When poor mental health creates great art …
Posted on 12 December 2009 | 3:12pm
Since writing All In The Mind, making Cracking Up, and becoming Mind Champion of the Year, I’ve been approached by all manner of mental health organisations and today want to give a plug to one of them.
Breakthrough do some fantastic work promoting the creative work of people with mental health problems. They produce magazines and coffee table books made up entirely of art and photography done by mental health service users.
It is run by husband and wife team Tony and Angie Russell from their home in Barnsley. Tony is bipolar and uses photography as a coping strategy. They have built up a network of artists whose work can be seen and bought on their website. Inevitably, it is of varied quality, but there is some good stuff on there.

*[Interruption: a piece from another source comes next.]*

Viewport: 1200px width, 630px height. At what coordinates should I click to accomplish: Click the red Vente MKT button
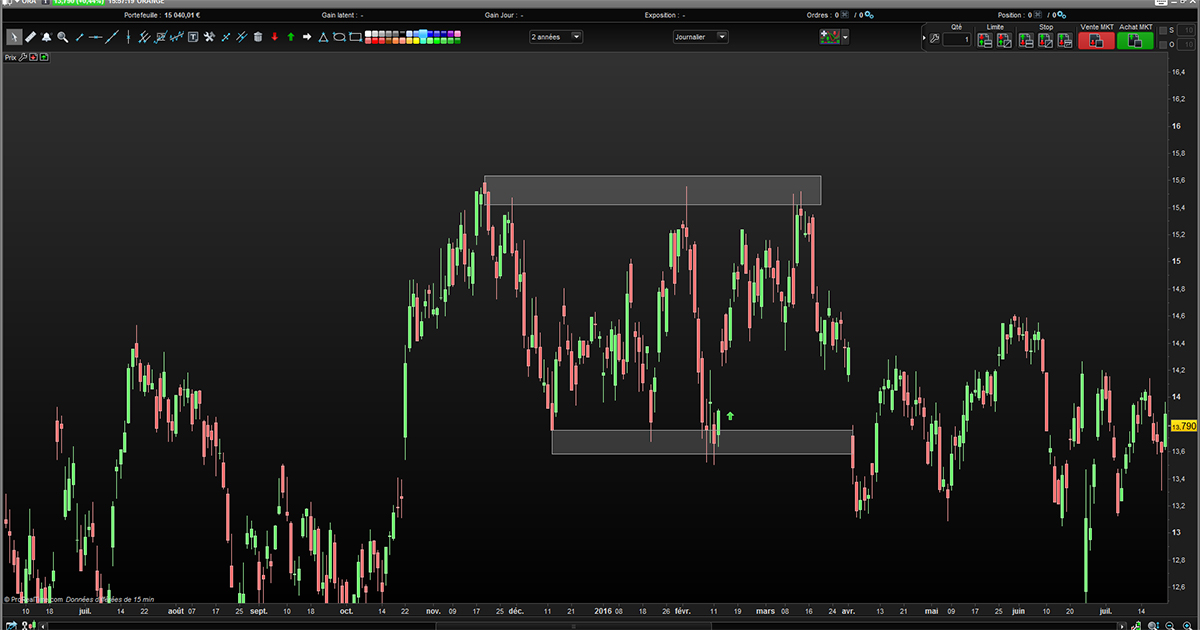pyautogui.click(x=1096, y=41)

I was in the Royal Free Hospital for an ENT appointment yesterday and was struck by how much artwork you see around the place (alongside some terrific public health messaging, notably on the stairwells we were all being encouraged to use in preference to the lifts). It would be great if art done by mental health service users could get favoured stratus in the NHS artwork procurement policy.

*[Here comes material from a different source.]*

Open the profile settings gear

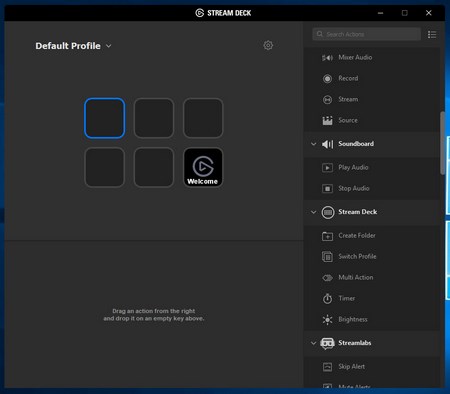click(268, 45)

It is an interesting area this. A while back I did the official opening of a new medium secure psychiatric hospital in Lancashire, where art therapy was a key part of the ethos, and was showing great results alongside some interesting art.
Mind are currently working with the talented British artist Stuart Semple, who is auctioning 10 of his early works on eBay, with 100% of the sale price being donated to the charity. Go onto his website to see the paintings and the bids they have so far attracted.
When Stuart was 18, he almost died from a food allergy. He was rushed to hospital experiencing anaphylactic shock and his heart stopped. The cause of the reaction was unknown and this traumatic experience, and resulting anxiety, caused Stuart to develop OCD tendencies towards food and a severe food phobia, to the point that he felt himself unable to swallow. To try and resolve his issues he began to channel his energy into painting, using it as an outlet for his emotions. It is these early works that began to gain him critical acclaim. So now, through the auction, he is investing the money he has made back into the system to help others.
Nice story. There are plenty of others in the magazines and coffee table books made by Tony and Angie Russell, and I hope they start to get the support and recognition they deserve.